The invention provides a high-concentration industrial waste liquid separation device and a method, wherein one end of a water pump of the device is connected with a waste water pond through a water suction pipe, the other end of a first water pump is connected with the inlet end of an atomization vaporization chamber through a first water pipe, at least one atomization nozzle is arranged in the atomization vaporization chamber, the atomization nozzle is provided with two interfaces and two concentric nozzles, one interface of the atomization nozzle is connected with waste water, and the other interface of the atomization nozzle is connected with a steam pipe; the atomization vaporization chamber is connected with the filter chamber through a first pipeline, the upper end of the filter chamber is connected with a reverse blowing steam pipe, the lower end of the filter chamber is connected with a crystal collecting box, the filter chamber is connected with the condenser through a second pipeline, an automatic drainage valve is connected below one side of the condenser, and a condensing water tank is connected to the outlet of the automatic drainage valve; by the method corresponding to the device, the recycling of raw materials is realized, and zero emission of wastewater is achieved.

Description

High-concentration industrial waste liquid separation device and method

Technical Field

The invention provides a high-concentration industrial waste liquid separation device and a high-concentration industrial waste liquid separation method, and relates to the technical field of environmental protection, including industry and the like, in which industrial waste water is generated and needs to be recovered and recycled.

Background

With the improvement of modern technological level and the improvement of environmental protection requirement, a great amount of wastewater discharged by some industrial industries at present often contains a great amount of chemical substances and the like, industrial waste liquid such as water washing waste water, acid washing waste water and the like is generated in the production process through one or more procedures, and a certain high-viscosity acid liquid is often brought into water by a workpiece to be wasted, wherein the high-viscosity acid liquid usually contains metal salt, water and the like, so that the wastewater can be discharged after purification treatment.
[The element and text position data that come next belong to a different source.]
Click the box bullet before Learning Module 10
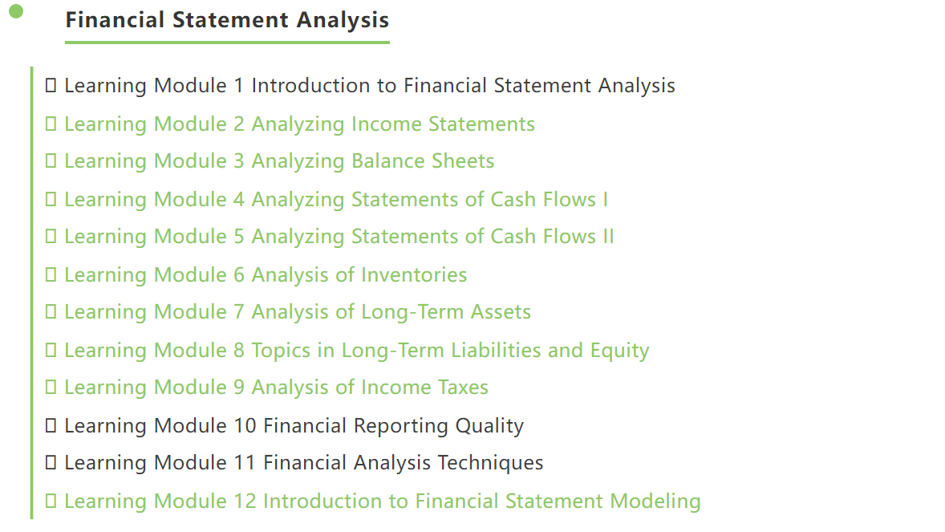 [x=51, y=425]
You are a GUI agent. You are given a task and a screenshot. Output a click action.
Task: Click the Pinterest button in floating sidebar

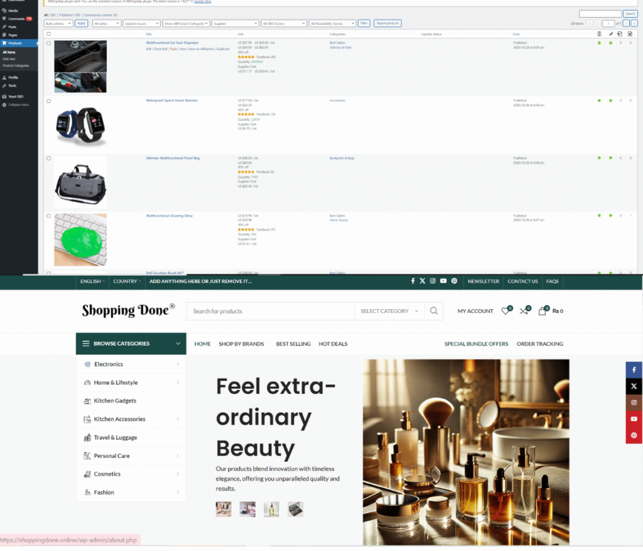[634, 435]
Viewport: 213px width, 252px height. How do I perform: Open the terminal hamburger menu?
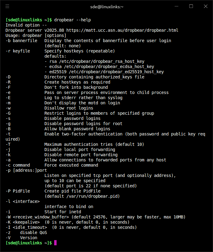pos(7,6)
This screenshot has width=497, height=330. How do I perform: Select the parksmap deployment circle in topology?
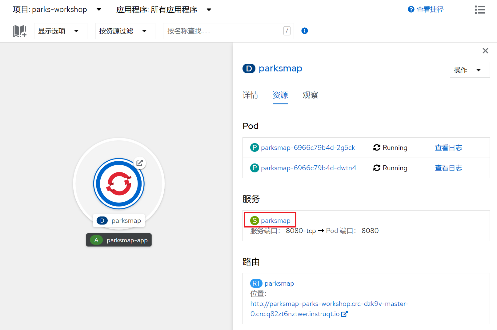coord(119,184)
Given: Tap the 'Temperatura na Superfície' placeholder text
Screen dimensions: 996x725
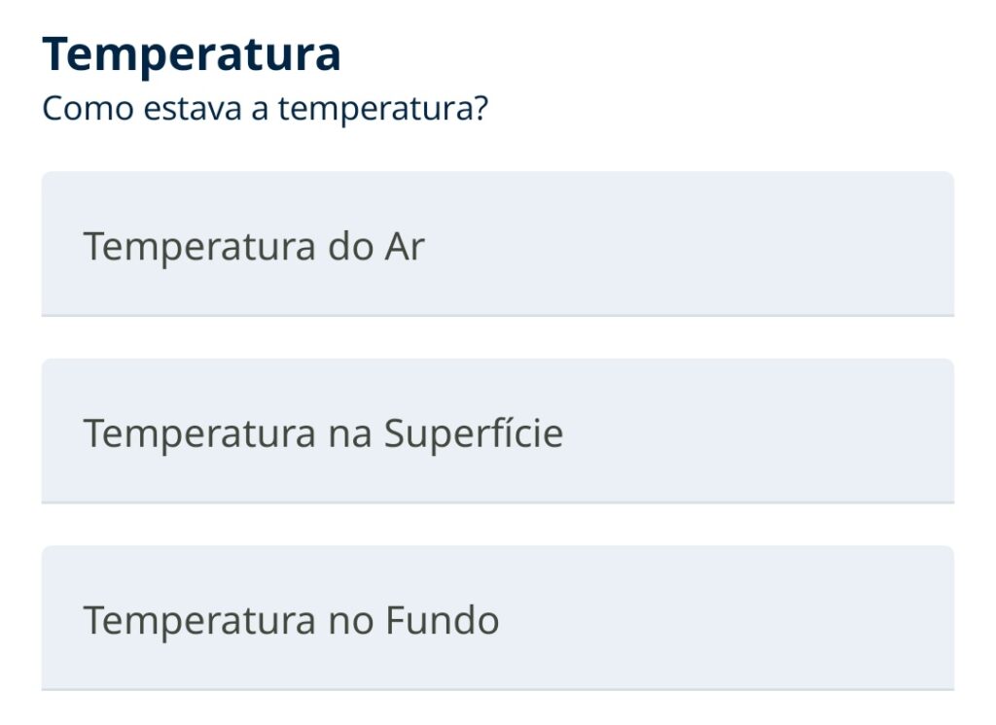Looking at the screenshot, I should [x=323, y=433].
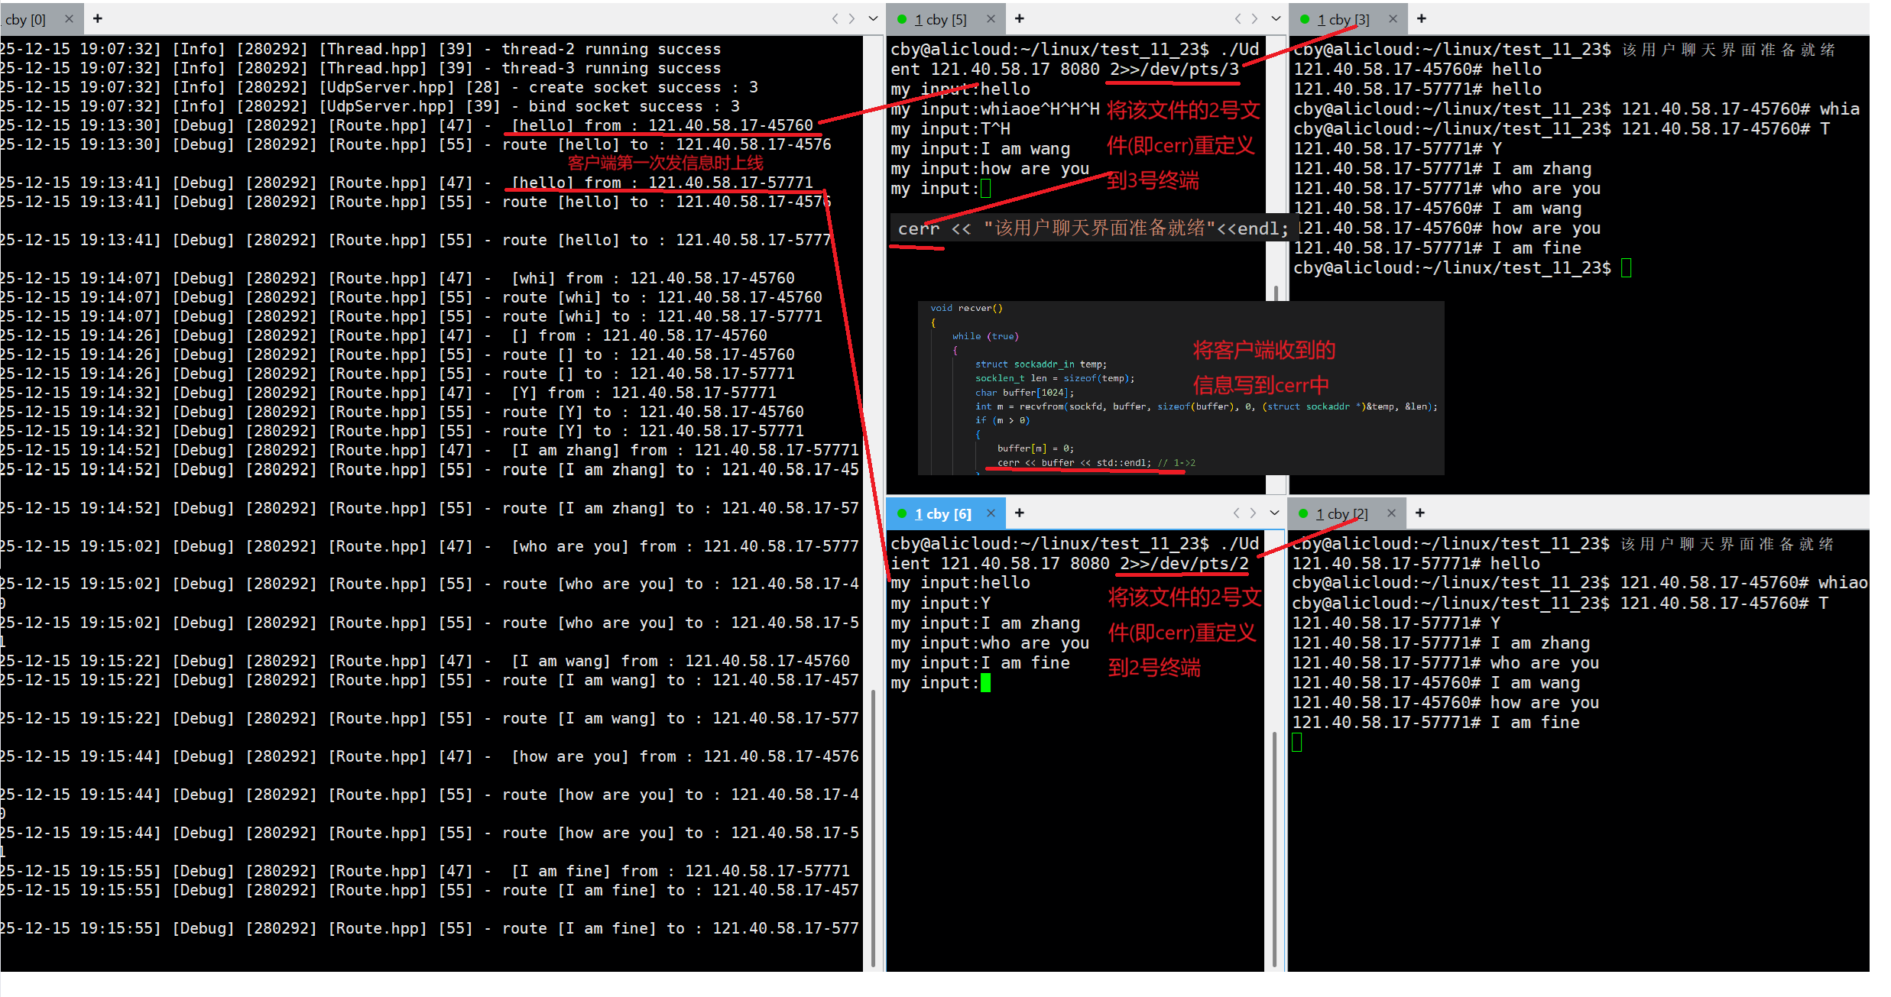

The best effort is to realize the zero discharge of industrial wastewater. For such waste water, roasting method, neutralization method and other processes are commonly adopted at home at present, but the processes in the treatment processes are complex, the cost is high, and resource waste and secondary pollution can be caused.

In view of this, there is an urgent need to design a new industrial waste liquid separation device and method that is adaptable to various states so as to overcome the above-mentioned drawbacks of the existing treatment of industrial waste liquid.

Disclosure of Invention

The invention aims at the problems existing in the existing industrial waste liquid treatment process, and achieves the effects of zero emission and environmental protection of industrial waste water in order to improve the treatment effect of industrial waste liquid. Meanwhile, industrial chemical raw materials and industrial water can be recycled, the use of clean water is saved, and the industrial raw materials are saved, so that the cost is saved, and the environmental pollution is reduced. A high concentration industrial waste liquid separation device and method are provided.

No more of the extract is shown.